This post makes no sense. Is there even such a thing a Drupal cert? If there is, hardly anybody asks for it.
Seems to me like the poster thinks he/she can make big money in IT freelancing without verifiable training, or experience. I find that attitude typical of people who don't know anything about real world IT, but think it must be easy.
Take a look at sites like rentacoder, elance, and odesk. Yeah, easy to make big money in IT.
They really aren't that much for basic ones. No they aren't the be-all, end-all but they can help. They help reassure people that maybe you know what you are talking about. They also show a level of commitment on your part, that you were willing and able to study for and pass the test.
I'm not saying don't take the advice of others with regards to networking and so on as well, but some certs can help things, particularly if you are getting started, but even later on.
...has led me to believe this is a great way to go.
Honestly, if you have enough skills to support yourself through programming, why would you ever get a degree in psychology, especially a Ph.D.? That IMHO is the road to a dead-end career path without much hope of earnings.
Ph.D.s are often only useful in academia, or in career paths where there are so many students that they need a Ph.D. to distinguish themselves from the people with "only" a masters.
Better to just get good at some programming skills in high demand (hint, don't pick "popular" and "easy" languages) and have a good career path going forward.
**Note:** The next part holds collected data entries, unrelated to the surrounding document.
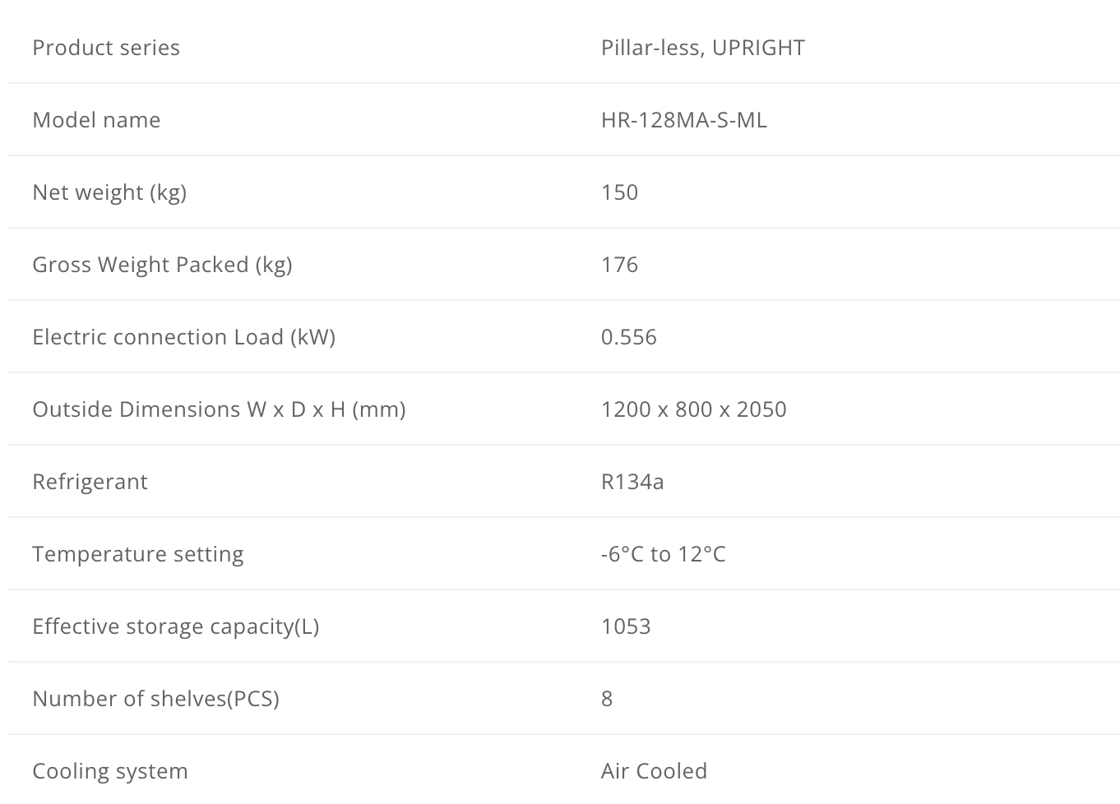The width and height of the screenshot is (1120, 804).
Task: Click the 'Model name' row label
Action: (96, 120)
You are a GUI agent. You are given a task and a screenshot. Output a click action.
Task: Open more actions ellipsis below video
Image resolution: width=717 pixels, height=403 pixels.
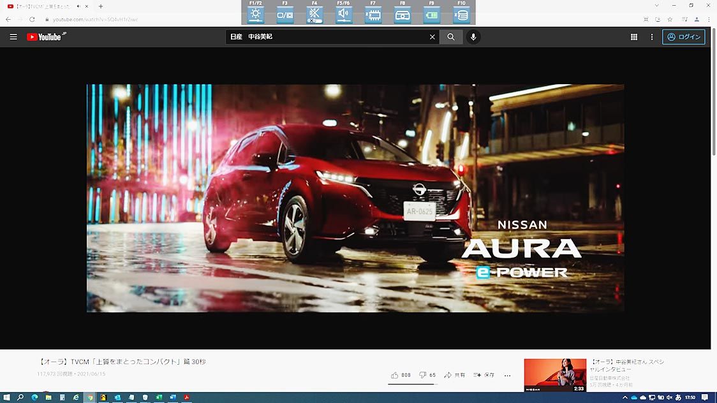pos(508,375)
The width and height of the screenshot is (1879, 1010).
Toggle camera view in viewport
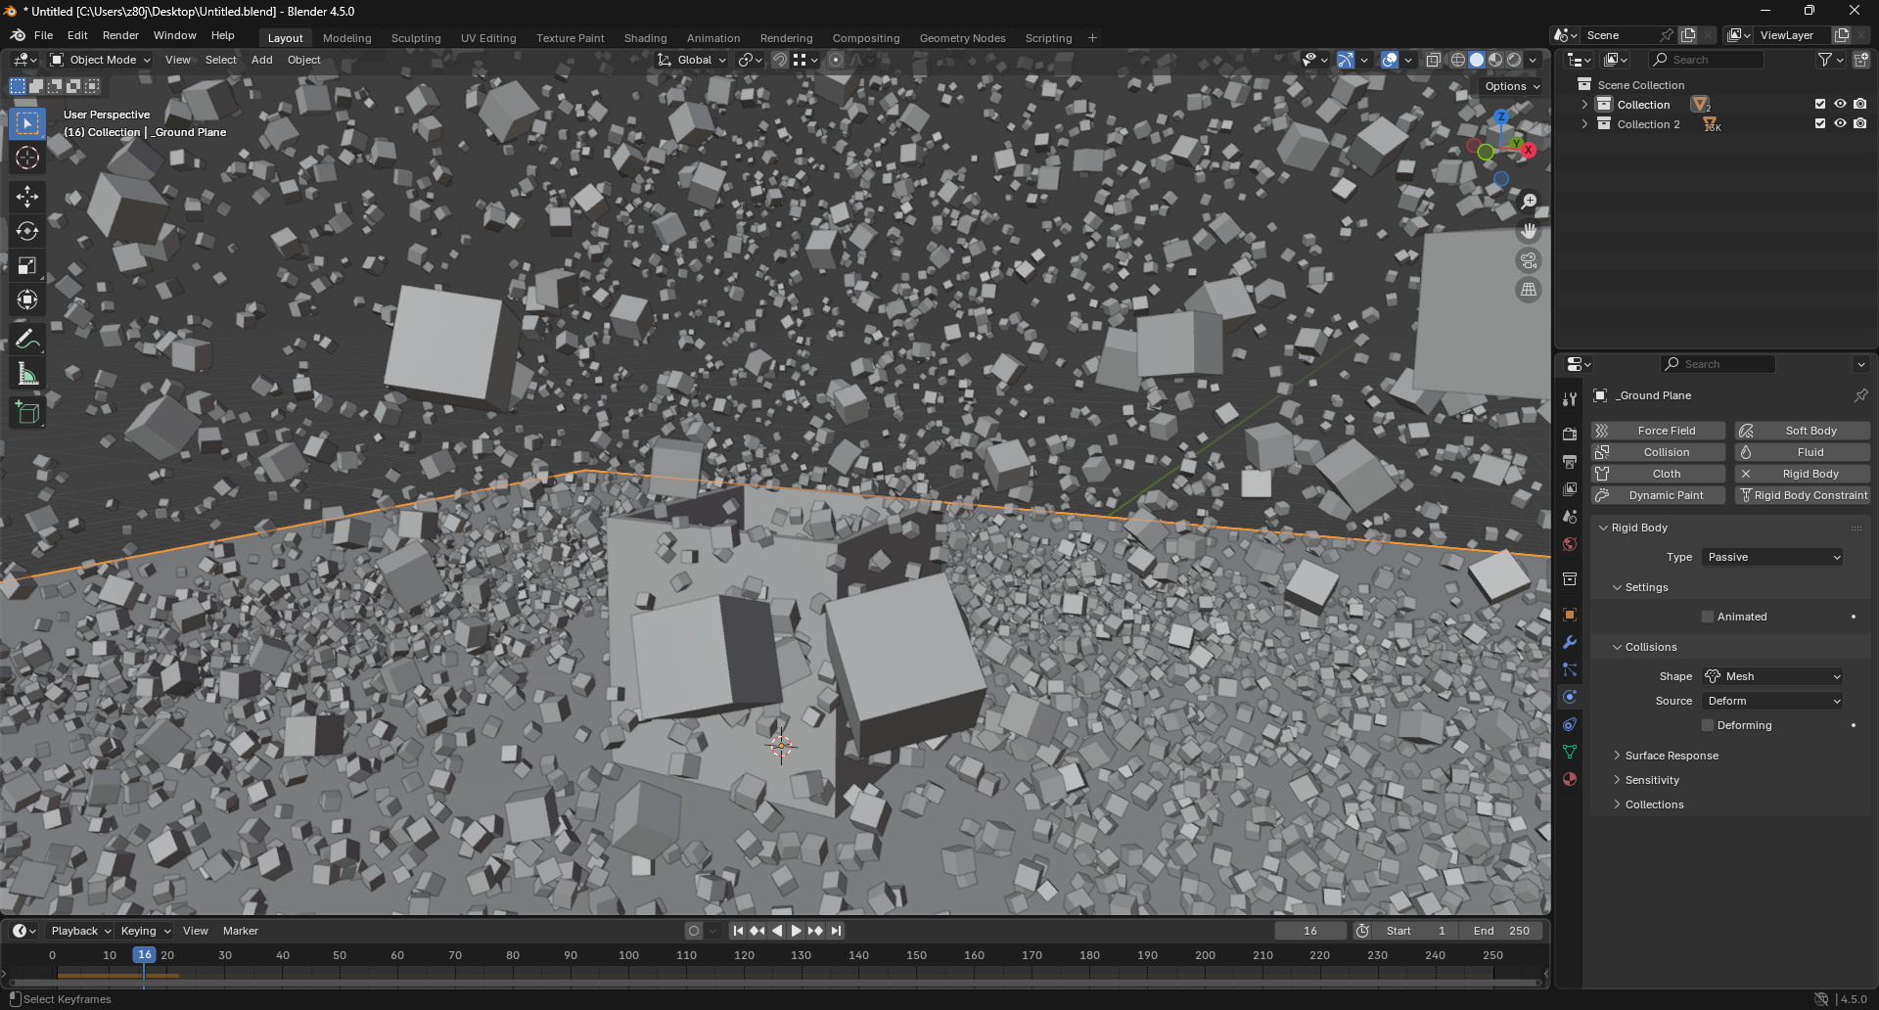coord(1528,260)
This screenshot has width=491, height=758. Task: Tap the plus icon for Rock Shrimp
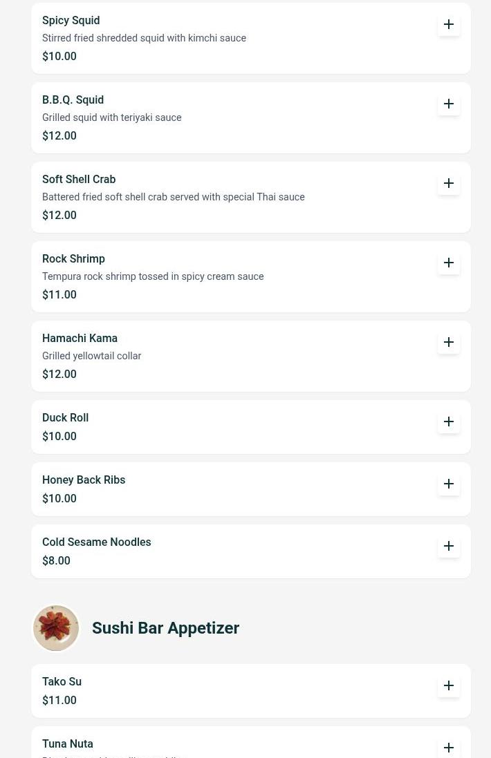[x=448, y=263]
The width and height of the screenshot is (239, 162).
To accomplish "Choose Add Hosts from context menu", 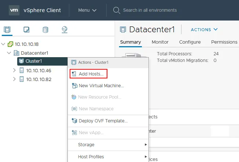I will pyautogui.click(x=91, y=74).
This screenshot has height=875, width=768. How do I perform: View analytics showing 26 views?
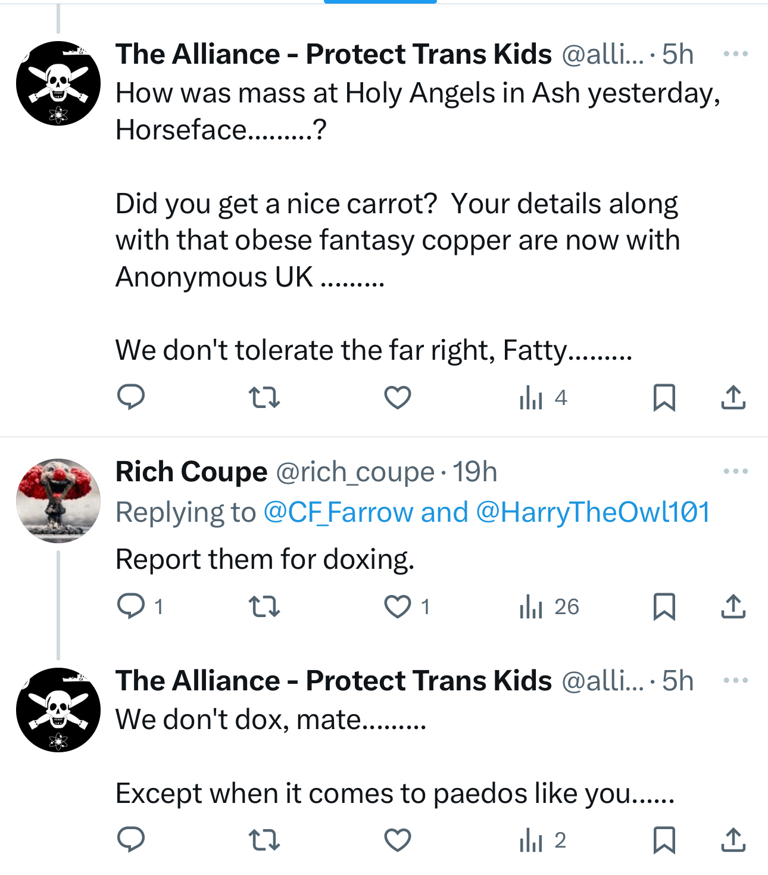[548, 606]
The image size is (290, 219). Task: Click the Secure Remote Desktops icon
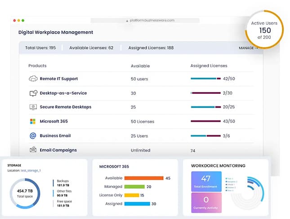pos(33,107)

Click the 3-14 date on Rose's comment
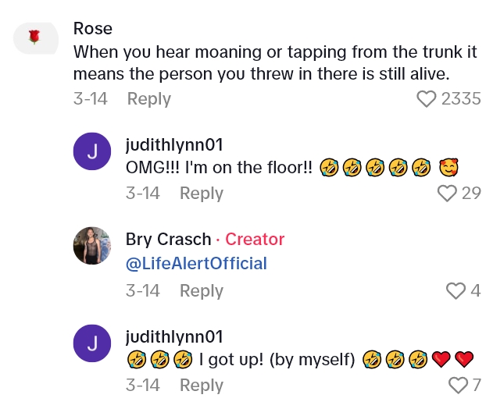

Then you don't have to waste 2-3 years of your life to get a piece of paper that won't pay itself off in the next 10 years.
Yeah. It would be great if they were comparable.
Certs are a negative where I work (something of a red flag). We give both a written and a practical exam. Almost without exception, the cert collecting folks fail miserably. Folks with real experience ace the exams, and the rest fall in between.
Psych students are all nuts and think they will somehow figure out their own issues at school.
He's not getting a psych doctorate for the money. It's a neurotic compulsion.
John McAfee 'It was like that time I hired that Bangkok prostitute; to do my taxes, while I fucked my accountant'
I've been an Independent Contractor in IT specializing in architectural and product consultation for early phase startups and internal product start-ups and prototyping for established enterprises. And in over 10 years and never have any shortage of work.
Yet I never went to college, am self taught and have never once bothered with shelling out cash for any bullshit certificate nor do I maintain any sort of web presence or "portfolio"
I merely have a resume on Craigslist, which most comment on being rather impressive and features some pretty big names and interesting projects.
In all the years I have been doing this, even when I was first starting out -- I obtained my work by being able to describe highly advanced yet exceedingly efficient solutions to my client's seemingly complex problems.
Of course, sometimes, descriptions aren't enough -- on occasion you will need to provide a proof of concept, the time for which you should be compensated for -- if successful in proving your point that is. For instance, to win a contract with a client to build a new social music service, I spent a week creating a prototype site out of my proposed frameworks and specifications featuring streaming on-demand music to an spider-friendly HTML5 AJAX UI with no plugins aside for degradation for archaic browsers with demonstrated mobile browser compatibility as a technical proof. That went over very well and I'm presently building the real deal.
Of course, offering proofs of concept might not work if you're looking for a rank and file job -- but, in any technical interview, the white board is your friend. You should always make a point to get up and draw out what you're talking about. You'd be surprised how effective a back of the napkin diagram can be in making your case. And it allows you to make a presentation and thus, take charge of the interview room.
But in the end, it all hinges on you being able to identify the problem and compose a compelling if not novel solution on the fly. I've found that there's not a great many that can do that, especially while under pressure in an interview room.
Have a few of your past happy clients write you a reference and offer to have them call your prospective clients. You can also add some testimonials to your website. If you're good people will also refer you to their associates. Build a reputation.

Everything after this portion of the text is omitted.